I'm doing a Ph.D. on Enterprise Culture in Thatcher's Britain, where people like Richard Branson, Anita Roddick of The Body Shop, and the woman who started The Sock Shop chain, are held up as fine examples of people who saw a gap in the market, and used their entrepreneurial skills to make money out of it--an inspiration to us all.

I've been looking at people operating on a much smaller scale: for instance, I've talked to a woman who does all the cooking for your dinner party, and a man who has set himself up as a gardener. I've looked at some people who are on the Enterprise Allowance Scheme, and are seriously trying to get an idea to make money off the ground—such as a jewellery-maker and a photographer.

I've also found some people who are on the Scheme but not really serious about starting a business--they're just doing it to keep the DHSS off their backs for a year: for example, I met someone who's got an Enterprise Allowance to be a music promoter, but all he's doing is getting bookings for his own band, which he was doing anyway.

I've looked at the enterprises of people who are on the fiddle, like minicab drivers who are moonlighting from another job, and not declaring the income from their driving, and people who are signing on but doing something like window-cleaning, or mending cars, or wheeling and dealing in something, as well. I've talked to a couple of people on the game, and a woman who runs an 'intimate telephone conversation' service.

Finally, I'm talking to dealers--like Chris and Sally—and I hoped you'd help me by telling me a few things about the way the dealing business operates. You don't have to worry about what I'm going to write about you—I shan't be saying anything which will lead to anyone being able to find out who you are.

Observation

I spent two-and-a-half years in the field, where contact with the majority of dealers took place in Chris and Sally's house, although occasionally I met dealers in their own homes, in public places, and on social occasions. My gatekeepers never prevented me from accompanying them wherever I wished, but when, where, and how often I met dealers depended to a large extent on when, where, and how often Chris and Sally met them. This limitation applied particularly to the middlepersons and wholesalers whom the couple met only when they needed fresh supplies: I saw some dealers at these levels only once every six to eight weeks, but other retailers and suppliers were in more frequent contact with my gatekeepers-- weekly or fortnightly—and therefore with me. These meetings often lasted an hour or so and, over the field-work period, enabled me to get to know some participants very well.

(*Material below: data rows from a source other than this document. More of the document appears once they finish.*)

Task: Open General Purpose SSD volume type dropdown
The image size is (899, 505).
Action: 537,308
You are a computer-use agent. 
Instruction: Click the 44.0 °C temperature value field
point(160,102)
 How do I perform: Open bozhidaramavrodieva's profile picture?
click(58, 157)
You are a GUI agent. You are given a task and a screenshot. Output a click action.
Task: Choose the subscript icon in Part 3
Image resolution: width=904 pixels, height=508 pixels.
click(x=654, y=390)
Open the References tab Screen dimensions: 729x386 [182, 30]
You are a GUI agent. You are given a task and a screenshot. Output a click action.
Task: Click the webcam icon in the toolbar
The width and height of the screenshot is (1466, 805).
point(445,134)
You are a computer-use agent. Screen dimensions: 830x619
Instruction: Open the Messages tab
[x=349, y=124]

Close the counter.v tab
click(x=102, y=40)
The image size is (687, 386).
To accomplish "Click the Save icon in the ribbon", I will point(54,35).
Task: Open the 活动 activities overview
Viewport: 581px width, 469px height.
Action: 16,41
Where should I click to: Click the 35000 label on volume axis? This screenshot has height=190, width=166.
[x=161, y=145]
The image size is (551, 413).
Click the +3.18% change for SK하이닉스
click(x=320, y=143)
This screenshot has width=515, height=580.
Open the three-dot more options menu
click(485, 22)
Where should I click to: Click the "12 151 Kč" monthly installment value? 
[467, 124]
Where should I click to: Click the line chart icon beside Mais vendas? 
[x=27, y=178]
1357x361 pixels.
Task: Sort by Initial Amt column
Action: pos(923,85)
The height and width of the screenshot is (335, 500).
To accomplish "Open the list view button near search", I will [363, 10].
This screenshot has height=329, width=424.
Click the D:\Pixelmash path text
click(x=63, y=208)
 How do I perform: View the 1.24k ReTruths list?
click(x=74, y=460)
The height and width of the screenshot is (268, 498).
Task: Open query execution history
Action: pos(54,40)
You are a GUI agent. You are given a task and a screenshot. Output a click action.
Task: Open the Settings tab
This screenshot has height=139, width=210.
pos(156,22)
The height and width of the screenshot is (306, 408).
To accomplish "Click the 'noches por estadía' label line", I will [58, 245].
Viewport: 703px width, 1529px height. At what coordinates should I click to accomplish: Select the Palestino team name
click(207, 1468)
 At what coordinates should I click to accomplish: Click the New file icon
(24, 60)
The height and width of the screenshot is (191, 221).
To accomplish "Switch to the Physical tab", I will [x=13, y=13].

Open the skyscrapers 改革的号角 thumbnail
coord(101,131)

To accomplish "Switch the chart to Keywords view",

The network was based on trading relationships, not friendship, and Chris and Sally, and therefore I, lost contact with some dealers--sometimes temporarily, sometimes permanently—and a few dealers had only sporadic contact with Chris and Sally because the couple were not their usual suppliers. An ever-present threat to access was that any dealer could be arrested at any time and stop dealing. In the event, however, this only happened to one dealer, Brian, who served a prison sentence for the offence. As he is an old friend of Chris's, though, it was possible to remain in contact with him.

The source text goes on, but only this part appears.